Я нетерпеливо тряхнула головой.
– Этого никогда не случится. Меня ты не потеряешь.
А потом каждый из нас наверняка вспомнил, как я бросила его во Фрайбурге, а меня вдобавок мучили воспоминания о том, как я едва не погубила его слухами, которые распускала на Риальто.
Я попробовала зайти с другой стороны, попросив его больше внимания уделять своим органам чувств, а не слишком прямолинейному разуму. Я, по крайней мере, сознаю, что, к вящему моему удовлетворению, его чувства обладают некоторой гибкостью и могут уберечь его от призраков.

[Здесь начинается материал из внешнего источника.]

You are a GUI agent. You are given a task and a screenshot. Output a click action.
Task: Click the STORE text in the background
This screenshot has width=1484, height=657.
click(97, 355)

– Разве ты никогда не чувствовал, как ночной кошмар касается тебя ледяной ладонью? Или не пугался до полусмерти, заслышав, как кто-то скребется в дверь посреди ночи? Разве ты никогда не ощущал, как кто-то дышит тебе в затылок? Или тебя не смущал трепещущий огонек в ночи? Неужели ты никогда не обонял привидение? Ты ведь знаешь, к проклятию нельзя относиться легкомысленно, не так ли?
Но в ответ на мои вопросы он лишь горько рассмеялся.
– Я согласен, что в Венеции, если ты пребываешь в подходящем настроении, рядом всегда обнаруживается дохлая крыса, заставляющая тебя еще сильнее поверить в призраков. Если раздается какой-нибудь шум, значит, его производит живое тело. Если у него есть голос, значит, это человек или зверь, у которого есть легкие и грудь, чтобы издавать его. Если же слышно царапанье, значит, это – какое-нибудь существо, у которого есть руки или лапы.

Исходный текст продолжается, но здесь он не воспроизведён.